AUGUSTA, Maine — Legislative leaders plan to convene an ethics committee for the first time in eight years to determine whether an Old Town lawmaker attempted to use his position to influence officers investigating illegal fireworks.

House Speaker Hannah Pingree has asked the House Ethics Committee to investigate claims that Rep. Richard Blanchard “attempted to use his office to receive preferential treatment” from the officers during the July 4 incident.

Pingree, D-North Haven, expressed concerns Tuesday about details of official reports alleging that Blanchard repeatedly mentioned that he was a state representative to two fire marshals and a game warden who showed up at his camp. The officers were doing a fireworks sweep on Cold Stream Pond near Enfield on the evening of July 4.

One of the reports released Monday by the Department of Public Safety alleges that Blanchard angrily poked an investigator in the chest and warned that the officers were making a mistake.

Another one of the reports describes Blanchard as “visibly intoxicated” and “verbally abusive” of the fire marshals. Other guests at the Independence Day party also reportedly taunted the officers as they attempted to confiscate the fireworks and issue a summons to Blanchard.

Blanchard, a Democrat serving his third term in the Legislature, has acknowledged identifying himself as a state representative, but he has denied repeatedly mentioning the fact to the officers.

On Tuesday, Blanchard issued a statement saying he respected Pingree’s decision and would “work openly” with the House Ethics Committee. The statement appears to express regret for the illegal use of fireworks but does not specifically mention the other allegations against him.

“On July 4th I allowed fireworks to be set off on my property, which is against the law,” Blanchard said. “I want to apologize to the people of Old Town and Indian Island, to the citizens of Maine and my legislative colleagues for making a bad decision and setting a poor example.

“As a person entrusted by my community to develop Maine law, I should hold myself to a much higher standard — and for failing to meet that standard I’m truly sorry,” he said.

The House Ethics Committee has held hearings only one other time over roughly two decades.

In 2001, the committee recommended censuring Rep. John Michael of Auburn for shouting obscenities in the faces of two female senators after a disagreement about bill referrals to committees. The full House followed suit soon thereafter, and Michael accepted the censure and apologized on the chamber floor.

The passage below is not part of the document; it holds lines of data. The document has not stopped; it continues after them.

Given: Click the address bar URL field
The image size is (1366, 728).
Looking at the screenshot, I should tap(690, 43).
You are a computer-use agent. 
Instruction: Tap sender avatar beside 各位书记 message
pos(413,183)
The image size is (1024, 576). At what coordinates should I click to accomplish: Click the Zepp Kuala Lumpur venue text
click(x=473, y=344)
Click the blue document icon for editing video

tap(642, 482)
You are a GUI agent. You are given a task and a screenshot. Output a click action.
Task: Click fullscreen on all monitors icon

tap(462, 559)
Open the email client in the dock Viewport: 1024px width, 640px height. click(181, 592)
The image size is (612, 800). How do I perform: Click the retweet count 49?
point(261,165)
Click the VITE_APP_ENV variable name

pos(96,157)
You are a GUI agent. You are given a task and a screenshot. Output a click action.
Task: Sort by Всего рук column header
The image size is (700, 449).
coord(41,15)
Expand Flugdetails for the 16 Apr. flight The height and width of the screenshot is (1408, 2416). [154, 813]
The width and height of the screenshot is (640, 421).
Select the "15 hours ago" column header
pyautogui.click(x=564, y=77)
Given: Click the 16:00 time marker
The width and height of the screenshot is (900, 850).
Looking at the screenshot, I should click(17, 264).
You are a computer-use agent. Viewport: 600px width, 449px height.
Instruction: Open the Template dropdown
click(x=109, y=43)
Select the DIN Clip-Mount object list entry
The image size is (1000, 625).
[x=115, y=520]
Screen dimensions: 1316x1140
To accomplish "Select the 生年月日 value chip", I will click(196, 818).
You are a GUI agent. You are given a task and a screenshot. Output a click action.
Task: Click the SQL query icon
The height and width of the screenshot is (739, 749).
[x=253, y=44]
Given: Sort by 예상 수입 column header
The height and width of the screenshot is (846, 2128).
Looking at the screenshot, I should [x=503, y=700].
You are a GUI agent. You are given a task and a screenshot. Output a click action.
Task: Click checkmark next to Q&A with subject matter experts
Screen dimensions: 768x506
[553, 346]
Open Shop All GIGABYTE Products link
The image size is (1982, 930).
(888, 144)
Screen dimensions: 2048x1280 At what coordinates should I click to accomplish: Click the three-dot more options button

That’s not to say that no other ethical questions have been raised against lawmakers, however. In 1997, two female lawmakers apparently got into a physical altercation, but the issue was resolved with a formal apology and never was referred to the Ethics Committee.

In 2006, a Republican lawmaker from Winterport, Jeffrey Kaelin, allegedly made sure a police officer knew he was a legislator after he was stopped for drunken driving in Bangor. Kaelin, who disputed that he told the officer he was a legislator, later decided to drop his bid for re-election. That issue also never went to the Ethics Committee.

Kaelin later pleaded guilty to the drunken driving charge, and received a $600 fine and a 90-day license suspension.

Also in 2006, Rep. Thomas Saviello requested that the state’s Ethics Commission — not the House Ethics Committee — look into whether his job with International Paper should disqualify him from serving on a committee that oversees the state Department of Environmental Protection.

The commission ruled in Saviello’s favor on the committee issue but declined to investigate the allegation raised by several environmental groups that Saviello had tried to use his position in the Legislature to influence DEP decisions affecting International Paper.

The House Ethics Committee is made up of four Democrats and four Republicans. It is chaired by Rep. Mark Bryant, D-Windham.

In addition to a censure, the committee could recommend that no action be taken against Blanchard and, on the other extreme, that he be expelled from the Legislature.

Blanchard, who already has paid the fine for possession of fireworks valued at less than $100, said in his statement that he would provide his recollections of the July 4 incident to the committee and would respect its decision.

“Because this matter will be subject to a formal committee review and I want to protect the integrity of that process, this is the last public statement I will make on the issue,” he said.